Your tale about the Garden of Eden, then, is a legend about earth’s last beginning. Each world is so cunningly constructed, again, that each consciousness, regardless of its degree, plays a vital part. And each of your actions, however inconsequential, becomes connected in one way or another—in one way or another—to each other reality and each other world (all with much emphasis).

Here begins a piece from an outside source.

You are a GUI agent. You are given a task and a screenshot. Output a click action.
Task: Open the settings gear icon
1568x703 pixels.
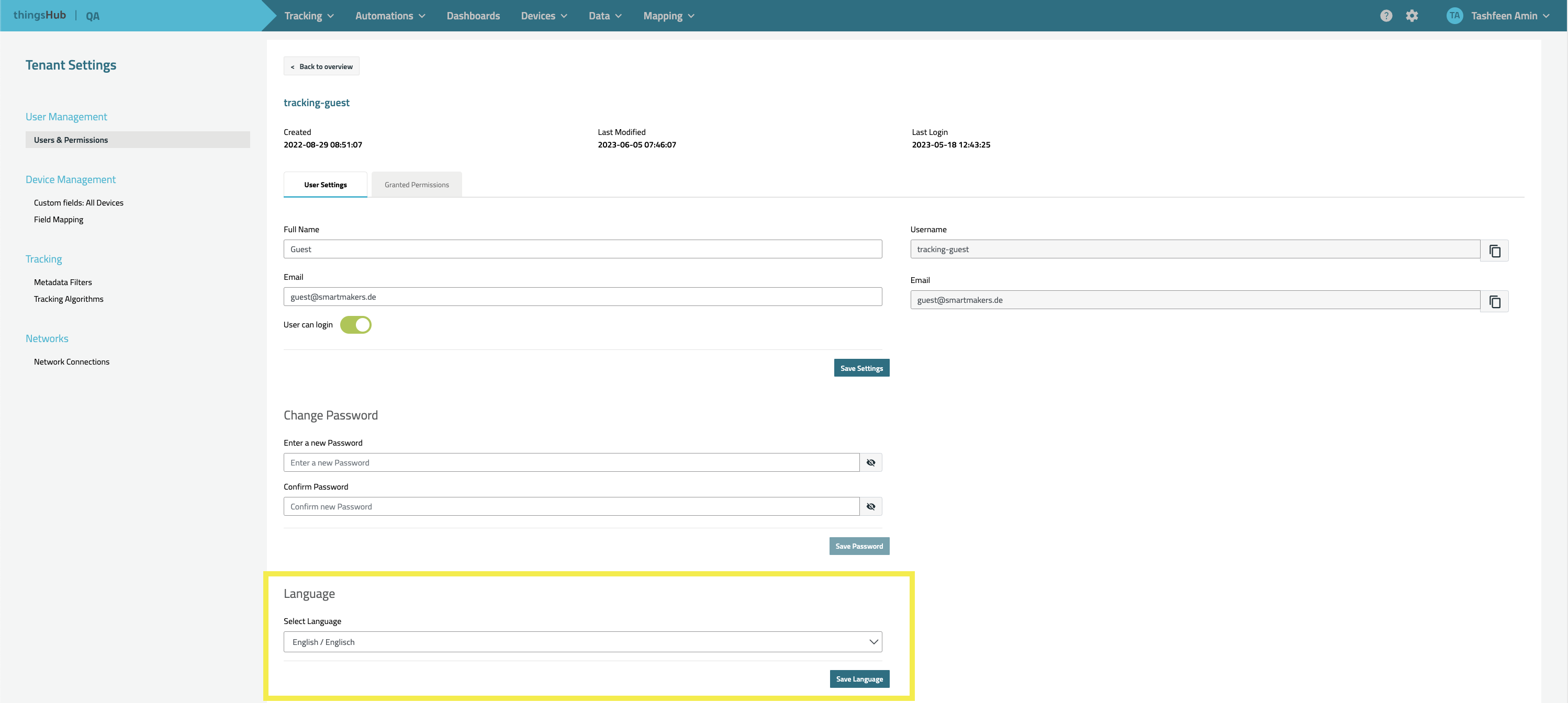point(1412,16)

Now in a manner of speaking—though I see that little time has passed in this living room where I speak with Ruburt’s permission—we have transcended time to some extent this evening, for in what I have said there are indeed hints and illusions—cadences—that can, if you are ready, give you a feeling for existence as it is outside of time’s context. Even to try and verbally present such material necessitates alterations involving perception, for while that gridwork appears quite stable to your senses, giving you a reliable picture of reality, this is also because you have trained yourselves to pick up certain signals only. Others at other levels are (underlined) available. You can (underlined) tune into cellular consciousness, for example.
[... 2 paragraphs ...]
(“In a session I’m working with now for Mass Events—the 837th, about the death of our cat, Billy One, a year ago—you said there wasn’t any such thing as a cat consciousness, per se.”3 Seth nodded. “Tonight’s session reminds me of that one. I see how they fit together.”)
[... 12 paragraphs ...]
1. Seth is telling us a great deal here, on a subject Jane and I have done little to explore with him. We’d like to know much more. Mammals are animals of the highest class of warm-blooded vertebrates, the Mammalia. They are usually hairy, and their young are fed with milk secreted by the female. Dogs, cats, manatees, lions, dolphins, apes, bats, whales, shrews, sloths, and deer are mammals, to name just a few. I’m interpreting Seth to say that a consciousness can choose to range among such forms. However, for reasons to be hinted at later in the session, the primate man (who is also a mammal) falls outside of Seth’s meaning here.
[... 7 paragraphs ...]
In that 8th session Seth gave us more material on fragments: “In some submerged manner all fragments of a personality exist within an entity, with their own individual consciousnesses. They are not aware of the entity itself…. The entity operates its fragments in what you would call a subconscious manner, that is, without conscious direction. The entity gives the fragments independent life, then more or less forgets them…. Even thoughts, for instance, are fragments, though on a different plane.” Then Jane dictated a key sentence: “Fragments of another sort, called personality fragments, operate independently, though under the auspices of the entity.”